**Problema a resolver**
Devuelve las líneas de todos los ítems como una lista JSON de cadenas, con una cadena por línea y sin incluir las líneas en blanco.

**Material proporcionado**
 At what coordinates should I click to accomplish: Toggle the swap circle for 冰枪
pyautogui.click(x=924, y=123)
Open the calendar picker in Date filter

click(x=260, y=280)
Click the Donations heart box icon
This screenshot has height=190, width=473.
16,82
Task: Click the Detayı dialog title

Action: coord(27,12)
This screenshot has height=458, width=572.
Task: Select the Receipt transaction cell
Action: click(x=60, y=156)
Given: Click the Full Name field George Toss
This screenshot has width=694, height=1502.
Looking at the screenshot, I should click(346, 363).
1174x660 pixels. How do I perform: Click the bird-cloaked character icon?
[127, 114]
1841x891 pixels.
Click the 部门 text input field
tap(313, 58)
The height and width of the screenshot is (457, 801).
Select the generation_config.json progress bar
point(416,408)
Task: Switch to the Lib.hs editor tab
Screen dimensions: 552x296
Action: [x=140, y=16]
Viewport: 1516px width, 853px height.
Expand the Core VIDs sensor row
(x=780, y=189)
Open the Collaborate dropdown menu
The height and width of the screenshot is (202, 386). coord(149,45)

**Respuesta al problema**
[
  " At what coordinates should I click to accomplish: Toggle the swap circle for 冰枪",
  "pyautogui.click(x=924, y=123)",
  "Open the calendar picker in Date filter",
  "click(x=260, y=280)",
  "Click the Donations heart box icon",
  "This screenshot has height=190, width=473.",
  "16,82",
  "Task: Click the Detayı dialog title",
  "Action: coord(27,12)",
  "This screenshot has height=458, width=572.",
  "Task: Select the Receipt transaction cell",
  "Action: click(x=60, y=156)",
  "Given: Click the Full Name field George Toss",
  "This screenshot has width=694, height=1502.",
  "Looking at the screenshot, I should click(346, 363).",
  "1174x660 pixels. How do I perform: Click the bird-cloaked character icon?",
  "[127, 114]",
  "1841x891 pixels.",
  "Click the 部门 text input field",
  "tap(313, 58)",
  "The height and width of the screenshot is (457, 801).",
  "Select the generation_config.json progress bar",
  "point(416,408)",
  "Task: Switch to the Lib.hs editor tab",
  "Screen dimensions: 552x296",
  "Action: [x=140, y=16]",
  "Viewport: 1516px width, 853px height.",
  "Expand the Core VIDs sensor row",
  "(x=780, y=189)",
  "Open the Collaborate dropdown menu",
  "The height and width of the screenshot is (202, 386). coord(149,45)"
]